YOUR TASK:
Could you write out, word for word, each line from the one containing "KUNSTOPENTDEUREN (40, 863)" to the last line of the data below, both included and nothing more?

━━━━━━━━━━━━━━━━

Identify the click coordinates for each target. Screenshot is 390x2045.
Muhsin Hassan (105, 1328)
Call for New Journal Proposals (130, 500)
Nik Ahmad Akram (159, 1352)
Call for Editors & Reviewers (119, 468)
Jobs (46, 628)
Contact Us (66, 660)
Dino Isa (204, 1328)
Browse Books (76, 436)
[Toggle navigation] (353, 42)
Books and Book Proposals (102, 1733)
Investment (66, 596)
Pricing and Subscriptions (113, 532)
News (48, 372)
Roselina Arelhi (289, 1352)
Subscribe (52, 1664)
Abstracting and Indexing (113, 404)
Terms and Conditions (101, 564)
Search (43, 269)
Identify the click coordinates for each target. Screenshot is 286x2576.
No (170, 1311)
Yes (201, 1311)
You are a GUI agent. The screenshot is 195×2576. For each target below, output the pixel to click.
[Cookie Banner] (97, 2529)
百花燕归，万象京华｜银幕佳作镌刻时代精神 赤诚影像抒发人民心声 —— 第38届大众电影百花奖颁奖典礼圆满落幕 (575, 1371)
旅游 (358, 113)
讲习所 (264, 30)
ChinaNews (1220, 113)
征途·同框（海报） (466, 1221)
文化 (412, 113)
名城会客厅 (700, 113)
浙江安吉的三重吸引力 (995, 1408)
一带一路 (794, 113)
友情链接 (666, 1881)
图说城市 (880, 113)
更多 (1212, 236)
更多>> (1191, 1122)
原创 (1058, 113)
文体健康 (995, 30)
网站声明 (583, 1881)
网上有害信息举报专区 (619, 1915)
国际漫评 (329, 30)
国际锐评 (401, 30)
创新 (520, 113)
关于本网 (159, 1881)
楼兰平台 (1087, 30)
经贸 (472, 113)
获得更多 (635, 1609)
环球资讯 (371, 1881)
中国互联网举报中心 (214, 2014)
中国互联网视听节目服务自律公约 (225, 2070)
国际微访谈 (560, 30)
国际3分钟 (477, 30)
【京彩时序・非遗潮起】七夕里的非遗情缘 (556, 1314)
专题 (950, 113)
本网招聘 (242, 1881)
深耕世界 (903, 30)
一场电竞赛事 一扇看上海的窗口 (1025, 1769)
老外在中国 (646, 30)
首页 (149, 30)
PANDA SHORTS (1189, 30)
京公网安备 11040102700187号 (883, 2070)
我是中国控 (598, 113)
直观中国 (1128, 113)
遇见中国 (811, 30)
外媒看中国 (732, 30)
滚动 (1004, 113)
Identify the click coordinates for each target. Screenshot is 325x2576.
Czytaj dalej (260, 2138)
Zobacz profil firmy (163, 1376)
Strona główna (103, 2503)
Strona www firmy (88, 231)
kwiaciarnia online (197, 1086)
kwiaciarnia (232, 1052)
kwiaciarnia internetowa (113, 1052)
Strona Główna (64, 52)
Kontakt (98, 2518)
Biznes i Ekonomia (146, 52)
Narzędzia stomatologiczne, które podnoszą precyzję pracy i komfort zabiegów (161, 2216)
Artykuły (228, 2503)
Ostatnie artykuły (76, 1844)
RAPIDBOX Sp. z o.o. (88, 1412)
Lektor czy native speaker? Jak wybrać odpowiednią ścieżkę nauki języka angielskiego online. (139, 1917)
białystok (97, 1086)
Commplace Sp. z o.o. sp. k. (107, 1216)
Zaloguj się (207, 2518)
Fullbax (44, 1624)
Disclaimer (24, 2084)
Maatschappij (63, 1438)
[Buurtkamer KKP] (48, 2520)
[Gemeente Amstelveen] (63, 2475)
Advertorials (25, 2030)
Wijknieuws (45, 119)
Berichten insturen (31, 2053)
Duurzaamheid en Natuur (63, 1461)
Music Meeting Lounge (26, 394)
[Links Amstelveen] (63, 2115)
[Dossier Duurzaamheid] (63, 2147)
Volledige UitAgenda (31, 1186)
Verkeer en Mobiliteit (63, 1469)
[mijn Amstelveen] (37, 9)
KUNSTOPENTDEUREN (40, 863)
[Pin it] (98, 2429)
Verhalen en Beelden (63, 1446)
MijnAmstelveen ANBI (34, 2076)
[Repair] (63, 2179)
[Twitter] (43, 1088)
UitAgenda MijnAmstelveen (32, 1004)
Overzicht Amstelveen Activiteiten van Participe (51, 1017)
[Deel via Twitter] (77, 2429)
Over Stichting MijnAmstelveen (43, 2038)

━━━━━━━━━━━━━━━━

EXERCISE RESULT:
KUNSTOPENTDEUREN (40, 863)
[Pin it] (98, 2429)
Verhalen en Beelden (63, 1446)
MijnAmstelveen ANBI (34, 2076)
[Repair] (63, 2179)
[Twitter] (43, 1088)
UitAgenda MijnAmstelveen (32, 1004)
Overzicht Amstelveen Activiteiten van Participe (51, 1017)
[Deel via Twitter] (77, 2429)
Over Stichting MijnAmstelveen (43, 2038)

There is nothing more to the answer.